As for recovering the plant during the last week before Christmas, [Mr Raki] confirmed he had a copy of the latest stocktake [Mr Leaupepe] had prepared, which was also the best information [Mr Sutherland] could supply. We assured [Mr Raki] that we had no objection to his uplifting all of the [Leasing Solutions’] equipment from any of Pinto’s customers, and we were also prepared to assist/arrange the recovery of his share of the plant which is presently in [Pinto’s storage facility].

The note concluded by noting Mr Raki’s intention to recover some $300,000 “through legal avenues”.

[24]   In his evidence in chief, Mr Raki acknowledged he had said at the meeting he could “organise the picking up, if I knew where they were and all the rest, of the equipment, but there’s a cost involved”, and “[w]hen we talked about costs that’s when things kind of died off”. But in his evidence in chief, Mr Leaupepe said he understood “Mr Raki was going to have the machines picked up” and “required Pinto to provide information of where the equipment was and an updated asset register”. In December 2010, Mr Leaupepe provided both Mr Sutherland and Mr Raki his last asset register, dating from the end of 2008. The register identifies the location of the equipment, which Pinto used to address letters to its retailer customers.

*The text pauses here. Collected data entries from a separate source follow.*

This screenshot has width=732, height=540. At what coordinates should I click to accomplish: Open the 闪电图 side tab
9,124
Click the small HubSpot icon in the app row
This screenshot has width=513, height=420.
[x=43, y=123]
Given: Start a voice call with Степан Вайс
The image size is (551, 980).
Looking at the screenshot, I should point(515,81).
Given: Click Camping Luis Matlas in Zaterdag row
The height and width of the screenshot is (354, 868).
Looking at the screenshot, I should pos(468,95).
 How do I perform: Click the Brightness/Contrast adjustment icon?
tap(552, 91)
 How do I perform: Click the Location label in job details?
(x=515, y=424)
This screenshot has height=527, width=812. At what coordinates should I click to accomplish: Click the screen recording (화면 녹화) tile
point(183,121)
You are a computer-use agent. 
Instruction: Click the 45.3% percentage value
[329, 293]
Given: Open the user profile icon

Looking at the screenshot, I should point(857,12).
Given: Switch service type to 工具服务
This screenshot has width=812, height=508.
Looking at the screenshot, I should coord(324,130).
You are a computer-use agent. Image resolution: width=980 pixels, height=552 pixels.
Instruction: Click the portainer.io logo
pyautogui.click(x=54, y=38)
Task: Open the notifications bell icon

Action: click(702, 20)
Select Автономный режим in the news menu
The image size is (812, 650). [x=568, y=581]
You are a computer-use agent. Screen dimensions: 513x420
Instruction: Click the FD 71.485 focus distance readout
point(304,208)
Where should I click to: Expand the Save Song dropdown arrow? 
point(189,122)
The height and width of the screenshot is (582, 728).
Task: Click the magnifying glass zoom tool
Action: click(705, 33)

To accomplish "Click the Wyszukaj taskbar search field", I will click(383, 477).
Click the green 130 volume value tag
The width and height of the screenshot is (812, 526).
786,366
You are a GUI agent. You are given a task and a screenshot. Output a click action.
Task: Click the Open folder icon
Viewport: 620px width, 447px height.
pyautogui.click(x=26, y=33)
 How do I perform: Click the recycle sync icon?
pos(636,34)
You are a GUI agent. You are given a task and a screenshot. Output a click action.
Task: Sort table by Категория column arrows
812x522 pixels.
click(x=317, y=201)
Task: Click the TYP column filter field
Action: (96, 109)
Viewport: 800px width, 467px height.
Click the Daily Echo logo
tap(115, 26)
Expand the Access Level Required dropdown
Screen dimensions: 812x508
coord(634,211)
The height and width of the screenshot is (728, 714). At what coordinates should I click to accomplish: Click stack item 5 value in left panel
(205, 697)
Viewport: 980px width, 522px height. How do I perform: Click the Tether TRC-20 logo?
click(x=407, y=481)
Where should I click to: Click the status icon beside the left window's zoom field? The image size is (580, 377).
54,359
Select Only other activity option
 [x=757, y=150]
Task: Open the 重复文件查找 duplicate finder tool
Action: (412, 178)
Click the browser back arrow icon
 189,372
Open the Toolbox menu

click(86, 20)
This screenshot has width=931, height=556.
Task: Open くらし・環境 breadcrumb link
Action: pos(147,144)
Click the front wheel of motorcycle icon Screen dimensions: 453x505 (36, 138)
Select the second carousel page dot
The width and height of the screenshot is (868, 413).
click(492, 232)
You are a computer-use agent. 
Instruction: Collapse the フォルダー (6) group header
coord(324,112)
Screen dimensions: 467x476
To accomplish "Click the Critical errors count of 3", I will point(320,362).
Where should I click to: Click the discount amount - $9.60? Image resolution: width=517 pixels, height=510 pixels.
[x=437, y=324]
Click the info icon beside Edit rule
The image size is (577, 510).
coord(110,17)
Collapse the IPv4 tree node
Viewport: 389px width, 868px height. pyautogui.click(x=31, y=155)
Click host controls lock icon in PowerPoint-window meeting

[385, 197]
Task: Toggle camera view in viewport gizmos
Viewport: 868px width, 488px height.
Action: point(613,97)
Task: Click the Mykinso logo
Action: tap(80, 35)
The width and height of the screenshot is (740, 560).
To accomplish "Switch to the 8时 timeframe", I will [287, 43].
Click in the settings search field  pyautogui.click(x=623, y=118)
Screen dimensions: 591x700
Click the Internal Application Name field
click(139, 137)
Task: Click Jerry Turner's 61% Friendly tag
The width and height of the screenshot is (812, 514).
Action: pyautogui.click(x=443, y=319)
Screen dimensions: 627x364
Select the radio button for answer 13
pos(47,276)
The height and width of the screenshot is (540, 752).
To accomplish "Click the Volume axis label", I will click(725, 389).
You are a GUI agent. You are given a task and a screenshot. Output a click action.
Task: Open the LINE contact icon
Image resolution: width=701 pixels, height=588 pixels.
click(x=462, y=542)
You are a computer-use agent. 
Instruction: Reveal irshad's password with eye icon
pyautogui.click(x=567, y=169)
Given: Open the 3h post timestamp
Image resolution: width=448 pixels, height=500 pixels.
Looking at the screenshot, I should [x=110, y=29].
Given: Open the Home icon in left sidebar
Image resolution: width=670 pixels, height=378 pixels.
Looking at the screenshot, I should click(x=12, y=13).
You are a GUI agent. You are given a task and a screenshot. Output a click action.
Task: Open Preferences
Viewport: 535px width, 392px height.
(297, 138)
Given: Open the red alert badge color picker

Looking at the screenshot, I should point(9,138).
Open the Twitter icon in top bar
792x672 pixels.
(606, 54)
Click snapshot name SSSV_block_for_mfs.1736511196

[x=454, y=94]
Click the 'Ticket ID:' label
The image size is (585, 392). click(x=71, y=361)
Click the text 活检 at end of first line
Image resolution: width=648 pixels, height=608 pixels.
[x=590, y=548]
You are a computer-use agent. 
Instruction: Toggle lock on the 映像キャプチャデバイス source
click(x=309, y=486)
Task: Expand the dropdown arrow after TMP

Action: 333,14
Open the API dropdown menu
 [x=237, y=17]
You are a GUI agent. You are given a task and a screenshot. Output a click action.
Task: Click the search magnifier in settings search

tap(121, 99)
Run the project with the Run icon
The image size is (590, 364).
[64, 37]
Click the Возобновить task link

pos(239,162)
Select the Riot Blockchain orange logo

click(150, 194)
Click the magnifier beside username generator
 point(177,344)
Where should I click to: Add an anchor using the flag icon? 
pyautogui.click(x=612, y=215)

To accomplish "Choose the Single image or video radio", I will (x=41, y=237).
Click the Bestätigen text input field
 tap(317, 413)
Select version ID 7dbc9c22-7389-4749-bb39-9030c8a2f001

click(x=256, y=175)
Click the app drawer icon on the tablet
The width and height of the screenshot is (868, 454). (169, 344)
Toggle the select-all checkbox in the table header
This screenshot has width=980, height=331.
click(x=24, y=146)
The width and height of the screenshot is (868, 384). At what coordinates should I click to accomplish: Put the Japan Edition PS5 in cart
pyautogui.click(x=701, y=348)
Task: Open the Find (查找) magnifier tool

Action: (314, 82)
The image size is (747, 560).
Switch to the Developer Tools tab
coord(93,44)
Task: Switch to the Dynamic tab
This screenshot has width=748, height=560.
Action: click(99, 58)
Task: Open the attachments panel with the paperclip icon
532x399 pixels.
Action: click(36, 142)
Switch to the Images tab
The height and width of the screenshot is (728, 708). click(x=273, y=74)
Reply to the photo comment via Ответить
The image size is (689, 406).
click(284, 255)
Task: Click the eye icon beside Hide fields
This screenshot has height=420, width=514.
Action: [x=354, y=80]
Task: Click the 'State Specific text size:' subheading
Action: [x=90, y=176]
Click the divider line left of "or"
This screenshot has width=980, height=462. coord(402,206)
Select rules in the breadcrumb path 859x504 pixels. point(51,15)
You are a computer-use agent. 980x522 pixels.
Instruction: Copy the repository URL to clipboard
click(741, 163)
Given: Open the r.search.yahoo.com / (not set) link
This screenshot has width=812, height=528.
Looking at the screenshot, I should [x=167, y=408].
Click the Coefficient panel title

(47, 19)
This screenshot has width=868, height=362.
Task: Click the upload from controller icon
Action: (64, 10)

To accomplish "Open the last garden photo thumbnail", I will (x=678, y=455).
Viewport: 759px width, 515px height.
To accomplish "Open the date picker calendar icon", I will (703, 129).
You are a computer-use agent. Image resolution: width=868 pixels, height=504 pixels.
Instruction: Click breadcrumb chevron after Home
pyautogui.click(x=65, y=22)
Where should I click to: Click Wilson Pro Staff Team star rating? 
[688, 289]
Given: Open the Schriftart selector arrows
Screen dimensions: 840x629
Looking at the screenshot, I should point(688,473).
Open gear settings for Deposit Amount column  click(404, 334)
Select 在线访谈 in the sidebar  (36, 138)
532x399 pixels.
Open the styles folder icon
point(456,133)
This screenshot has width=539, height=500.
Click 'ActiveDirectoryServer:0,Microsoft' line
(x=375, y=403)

[25]Mr Sutherland then drafted the following letter:

Pinto Ltd used to supply a full range of juice and concentrates. The Pinto Manufacturing operation was sold to VnC Cocktails some 12 months ago and at that time the operation was scaled back considerably. To support the sale of the juice products, in a number of cases Pinto provided equipment to dispense the range of juice and concentrates that it sold. The equipment was not owned by Pinto – rather leased from a company called LHL Leasing Solutions (LHL).

The lease arrangements between Pinto/Zeagold Foods and LHL concluded on 20th December 2010.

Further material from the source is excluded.